To be an effective teacher in this day and age, you’ve got to be mentally tough.

You’ve got to be able to say no.

You’ve got to be able to follow your classroom management plan as written and maintain a calm disposition.

If you’ve struggled with these areas in the past, and are looking for ways to strengthen your resolve, we’ve got you covered.

What follows are six disciplines anyone can do that are proven to help.

1. Sit in silence.

If you’ve become addicted to your phone, the internet, or social media—and thus have weakened impulse control—this first one is surprisingly difficult.

You can meditate if you wish or just be with your thoughts. But the act of doing nothing will help revert you to a calmer, more patient, and disciplined state of mind.

For a greater challenge, do it with your phone within reach.

2. Turn off your phone.

Taking regular breaks from your phone will put you back in touch with your natural rhythms.

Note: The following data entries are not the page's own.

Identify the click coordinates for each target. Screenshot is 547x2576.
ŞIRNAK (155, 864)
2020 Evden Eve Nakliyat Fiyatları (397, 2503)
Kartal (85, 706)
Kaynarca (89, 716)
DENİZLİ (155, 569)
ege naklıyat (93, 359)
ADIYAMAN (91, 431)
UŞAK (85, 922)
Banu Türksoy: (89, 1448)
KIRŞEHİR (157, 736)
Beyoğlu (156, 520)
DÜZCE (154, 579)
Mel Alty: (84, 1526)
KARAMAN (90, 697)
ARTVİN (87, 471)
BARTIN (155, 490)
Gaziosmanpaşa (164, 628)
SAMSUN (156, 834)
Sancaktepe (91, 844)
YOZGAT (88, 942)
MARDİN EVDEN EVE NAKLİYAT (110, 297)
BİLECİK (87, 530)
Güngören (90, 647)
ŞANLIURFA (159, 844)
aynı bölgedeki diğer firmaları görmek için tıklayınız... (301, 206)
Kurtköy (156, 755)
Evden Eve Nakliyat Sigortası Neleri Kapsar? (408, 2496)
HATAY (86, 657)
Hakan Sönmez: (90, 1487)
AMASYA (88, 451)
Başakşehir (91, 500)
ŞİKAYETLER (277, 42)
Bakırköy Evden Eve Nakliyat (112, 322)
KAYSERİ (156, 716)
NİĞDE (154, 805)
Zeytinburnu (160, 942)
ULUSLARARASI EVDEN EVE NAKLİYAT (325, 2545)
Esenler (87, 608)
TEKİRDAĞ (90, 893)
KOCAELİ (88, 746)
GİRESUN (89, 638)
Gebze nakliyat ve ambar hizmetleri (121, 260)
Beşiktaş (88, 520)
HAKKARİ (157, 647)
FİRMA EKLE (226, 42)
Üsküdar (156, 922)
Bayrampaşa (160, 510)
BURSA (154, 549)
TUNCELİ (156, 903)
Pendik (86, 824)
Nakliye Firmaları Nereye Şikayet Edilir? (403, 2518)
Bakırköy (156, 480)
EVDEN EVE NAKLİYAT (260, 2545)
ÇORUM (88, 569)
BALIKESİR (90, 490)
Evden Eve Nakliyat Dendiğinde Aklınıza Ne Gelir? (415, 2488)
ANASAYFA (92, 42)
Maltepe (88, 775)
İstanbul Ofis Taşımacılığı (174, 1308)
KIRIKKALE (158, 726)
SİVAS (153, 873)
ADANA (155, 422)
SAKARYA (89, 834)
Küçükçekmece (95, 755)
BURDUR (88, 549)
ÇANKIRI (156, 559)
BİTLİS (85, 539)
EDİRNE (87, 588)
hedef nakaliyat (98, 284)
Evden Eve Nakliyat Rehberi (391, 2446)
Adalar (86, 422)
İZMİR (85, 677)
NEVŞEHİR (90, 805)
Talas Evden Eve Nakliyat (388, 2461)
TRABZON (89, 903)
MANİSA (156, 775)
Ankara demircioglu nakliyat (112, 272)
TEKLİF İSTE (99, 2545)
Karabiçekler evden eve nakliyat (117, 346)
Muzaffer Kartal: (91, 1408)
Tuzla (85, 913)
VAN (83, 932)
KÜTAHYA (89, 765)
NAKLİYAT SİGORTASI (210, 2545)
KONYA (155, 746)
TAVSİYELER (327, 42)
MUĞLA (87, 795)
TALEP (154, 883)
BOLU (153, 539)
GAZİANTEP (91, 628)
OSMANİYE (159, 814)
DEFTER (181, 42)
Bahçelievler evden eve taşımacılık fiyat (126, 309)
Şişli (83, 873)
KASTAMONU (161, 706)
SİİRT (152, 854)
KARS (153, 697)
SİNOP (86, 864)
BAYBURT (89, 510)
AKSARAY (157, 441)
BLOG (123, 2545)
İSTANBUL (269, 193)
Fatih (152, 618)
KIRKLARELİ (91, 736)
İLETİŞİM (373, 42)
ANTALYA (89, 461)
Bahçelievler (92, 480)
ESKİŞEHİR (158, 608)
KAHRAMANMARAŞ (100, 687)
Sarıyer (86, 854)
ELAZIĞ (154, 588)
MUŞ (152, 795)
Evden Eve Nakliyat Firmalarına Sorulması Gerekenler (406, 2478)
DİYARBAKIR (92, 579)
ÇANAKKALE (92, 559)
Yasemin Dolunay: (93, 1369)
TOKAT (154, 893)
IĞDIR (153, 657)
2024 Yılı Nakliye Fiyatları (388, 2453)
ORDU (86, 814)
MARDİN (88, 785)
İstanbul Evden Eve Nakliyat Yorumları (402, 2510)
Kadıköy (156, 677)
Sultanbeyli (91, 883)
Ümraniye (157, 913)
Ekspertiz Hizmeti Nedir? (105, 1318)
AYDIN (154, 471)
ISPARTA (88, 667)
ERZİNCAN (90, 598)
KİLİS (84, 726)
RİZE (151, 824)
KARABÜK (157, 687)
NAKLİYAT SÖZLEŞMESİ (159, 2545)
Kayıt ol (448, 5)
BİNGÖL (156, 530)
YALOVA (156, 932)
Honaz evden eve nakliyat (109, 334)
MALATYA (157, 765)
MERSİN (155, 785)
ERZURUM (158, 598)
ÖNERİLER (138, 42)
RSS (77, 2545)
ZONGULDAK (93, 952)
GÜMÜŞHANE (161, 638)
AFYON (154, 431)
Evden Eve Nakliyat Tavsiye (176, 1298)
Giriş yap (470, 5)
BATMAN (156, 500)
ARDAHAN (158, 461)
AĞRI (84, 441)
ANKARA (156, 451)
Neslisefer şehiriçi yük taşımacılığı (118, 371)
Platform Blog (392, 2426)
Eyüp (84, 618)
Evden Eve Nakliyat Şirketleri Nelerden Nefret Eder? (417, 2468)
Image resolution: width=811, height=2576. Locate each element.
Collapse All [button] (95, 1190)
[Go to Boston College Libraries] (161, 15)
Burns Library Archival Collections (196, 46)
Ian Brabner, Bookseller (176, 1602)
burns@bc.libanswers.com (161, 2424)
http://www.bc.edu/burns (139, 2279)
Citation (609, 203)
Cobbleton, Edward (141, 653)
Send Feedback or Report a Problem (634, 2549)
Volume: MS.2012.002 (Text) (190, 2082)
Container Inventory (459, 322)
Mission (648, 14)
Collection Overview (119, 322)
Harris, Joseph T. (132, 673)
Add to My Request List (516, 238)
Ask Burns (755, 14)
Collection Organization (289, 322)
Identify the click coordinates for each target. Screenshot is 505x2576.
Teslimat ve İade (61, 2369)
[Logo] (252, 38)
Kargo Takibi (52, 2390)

As long as you know where your loved ones are, then just shut it down.

Go do something productive. Make something with your hands. Go for a walk in nature or work in your yard.

Slow your body and your mind will follow. If you’re swayed by the pull of your phone, then you’ll likely be more easily swayed by your students.

3. Read more.

Some people report that they can’t concentrate enough to read anymore, at least not nearly as long as they were once able.

But reading strengthens the mind. It trains focus and reduces stress. The key is to do it every day and for longer periods of time until you’re able to read for at least 30 minutes nonstop.

Anything that instills discipline will make you tougher in the classroom and more able to stand your ground.

4. Exercise.

Turn off the music and podcasts. Don’t watch television. Just focus on your breath or let your mind wander.

You may also want to challenge yourself by doing exercises that take mental strength, like planks, squat holds, and yoga poses.

Time yourself for each and push the envelop every workout.

5. Take cold showers.

This one hurts. It also takes some time getting used to. You may want to start with slowly cooling the water at the end of your showers.

In time, you’ll be able to jump right in at the coldest setting. Cold exposure has many physical benefits, but it also takes lots of mental strength and courage.

According to research, the pain of cold showers triggers chemicals in the brain that counteract the discomfort, leaving you calmer and happier for hours afterward.

6. Fast.

Waiting until you’re hungry before eating also has many physical benefits, but it also clears the mind and sharpens thinking.

The mental strength comes from delaying gratification, which has been shown to correlate with success.

I recommend eating twice per day. No snacking. Preferably with a 16-hour window of no eating.

Note: Please check with your doctor before doing numbers 4-6.

Try Just One

What’s great about these disciplines is that the benefits go beyond strengthening your ability to be a consistent leader for your students.

They’re also associated with better well-being and fulfillment.

They flood the body with healthy endorphins and counteract the negative effects of stress and binging on screens and unhealthy food.

Start with just one idea above and stick with it for at least two weeks. It may take that long to overcome your resistance.

Once you do, however, once you get comfortable, it’s a sign you’ve gotten mentally tougher.